-- begin Passage shown --
Forums

Articles
Create
cancel
Showing results for 
Search instead for 
Did you mean: 

Is there a best practice for tracking feature development in a single ticket?

Kevin Sweeney
I'm New Here
I'm New Here
Those new to the Atlassian Community have posted less than three times. Give them a warm welcome!
September 26, 2025

Our current process: We have three parts to feature development; requirements, development, and testing. To track this work in JIRA we use 3 individual story tickets. When the requirement story is done we close that ticket and start the development ticket, and when complete we move on to testing... a simple process that works fairly well.  In addition, each story (req's, dev, test, ) is created so it can complete within a sprint. End result is that feature development can take 3 sprints and along the way we're able to close those story tickets and take credit for the points completed. 

What I'm exploring:  I'm interested in figuring out a process to track Feature development, that includes all the sequential steps (req's, dev, test) in a single JIRA ticket. Ultimately, I'm curious if it's more efficient. 

Why: Reason for this possible change is that each step of our current process generates questions, new comments, screen shots, etc. So by the time it gets to testing the QA Engineer has to look through the past Requirements and Development stories to get history, updates, Q&A, etc. In my mind, it could be more efficient if engineers can work from a single ticket where they can see all the comments and changes. Looking through past tickets (although all related to the same feature) seems like a lot of context switching. 

Here's where this gets tricky: I can't use the Epic-Story hierarchy. Our Epics are reserved for high-level (ie. 4-6 sprints) features. Meaning an Epic will have 10 +/- of these lower-level features, and it's these low-level features I'm interested in tracking in a single ticket.

From what I can tell, the Story-subtask hierarchy may be an option. But I don't know how to take credit for the sub-task points completed in a sprint. 

 

Screenshot 2025-09-26 at 9.43.22 AM.png

 

Question: Does anyone have a process that works using a single JIRA ticket to track sequential steps? 

Thanks

2 answers

0 votes
Danut M _StonikByte_
Atlassian Partner
September 26, 2025

Hi @Kevin Sweeney,

Welcome to the Atlassian Community.

Yes, it is possible to do this in a single ticket: a Story that represents that functionality. All you need to do is create a workflow in Jira that moves that Story through these statuses/stages: New > Req > Dev > Testing > Done. Also, the Scrum board should be modified to have these columns.

- New - is the default status, after the issues was just added

- Req - means the story is under requirements clarification (someone is working on its definition, mockups, acceptance criteria, etc.) - Usually this process should happen before the story is added in sprint (by prouict owner or product manager). The team should introduce it into the sprint after the story is clearly defined and can estimate and commit to its development (during sprint planning meeting).
-- end Passage shown --
== Set exercise ==
Reproduce the stretch of the forum post that opens with the words "What I'm exploring:  I'm" and closes with "of context switching.", changing "QA Engineer" to "QA Analyst".
-- begin Supplied material --
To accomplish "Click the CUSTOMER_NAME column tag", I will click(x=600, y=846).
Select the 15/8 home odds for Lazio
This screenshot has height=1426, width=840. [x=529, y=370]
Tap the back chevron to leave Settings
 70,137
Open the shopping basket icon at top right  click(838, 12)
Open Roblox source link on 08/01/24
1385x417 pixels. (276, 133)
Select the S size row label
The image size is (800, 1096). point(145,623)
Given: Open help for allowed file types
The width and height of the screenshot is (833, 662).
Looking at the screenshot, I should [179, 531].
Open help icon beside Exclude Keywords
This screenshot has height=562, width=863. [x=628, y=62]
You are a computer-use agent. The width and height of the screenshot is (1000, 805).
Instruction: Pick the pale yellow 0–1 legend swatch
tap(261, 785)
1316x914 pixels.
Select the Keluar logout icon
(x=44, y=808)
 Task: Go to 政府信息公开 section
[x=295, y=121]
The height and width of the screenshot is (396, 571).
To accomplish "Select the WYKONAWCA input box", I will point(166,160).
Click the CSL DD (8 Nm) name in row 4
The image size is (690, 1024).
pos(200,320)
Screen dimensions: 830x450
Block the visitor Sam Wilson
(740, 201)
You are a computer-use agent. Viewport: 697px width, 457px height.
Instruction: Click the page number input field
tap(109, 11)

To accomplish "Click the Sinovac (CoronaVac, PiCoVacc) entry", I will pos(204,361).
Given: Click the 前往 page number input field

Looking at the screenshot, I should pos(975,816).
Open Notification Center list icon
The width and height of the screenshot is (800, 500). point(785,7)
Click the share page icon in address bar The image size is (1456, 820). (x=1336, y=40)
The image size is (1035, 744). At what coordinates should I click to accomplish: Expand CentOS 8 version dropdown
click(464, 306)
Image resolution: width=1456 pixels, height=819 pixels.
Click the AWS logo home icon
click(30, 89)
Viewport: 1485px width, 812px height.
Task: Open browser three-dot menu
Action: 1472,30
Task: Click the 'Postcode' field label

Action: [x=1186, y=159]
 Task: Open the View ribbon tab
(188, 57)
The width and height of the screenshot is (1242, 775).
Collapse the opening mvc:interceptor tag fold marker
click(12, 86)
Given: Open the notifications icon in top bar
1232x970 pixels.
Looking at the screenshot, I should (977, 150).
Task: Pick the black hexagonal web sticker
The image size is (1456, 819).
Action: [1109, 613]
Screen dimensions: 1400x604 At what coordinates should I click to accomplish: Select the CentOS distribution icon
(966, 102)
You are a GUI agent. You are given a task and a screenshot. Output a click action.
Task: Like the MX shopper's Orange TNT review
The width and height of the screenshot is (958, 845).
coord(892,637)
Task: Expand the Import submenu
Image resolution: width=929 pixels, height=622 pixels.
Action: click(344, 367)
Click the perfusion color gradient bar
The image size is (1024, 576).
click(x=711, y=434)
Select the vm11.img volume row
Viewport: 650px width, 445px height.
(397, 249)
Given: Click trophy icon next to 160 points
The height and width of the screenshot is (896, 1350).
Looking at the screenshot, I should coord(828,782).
-- end Supplied material --
== Task answer ==
What I'm exploring:  I'm interested in figuring out a process to track Feature development, that includes all the sequential steps (req's, dev, test) in a single JIRA ticket. Ultimately, I'm curious if it's more efficient. 

Why: Reason for this possible change is that each step of our current process generates questions, new comments, screen shots, etc. So by the time it gets to testing the QA Analyst has to look through the past Requirements and Development stories to get history, updates, Q&A, etc. In my mind, it could be more efficient if engineers can work from a single ticket where they can see all the comments and changes. Looking through past tickets (although all related to the same feature) seems like a lot of context switching.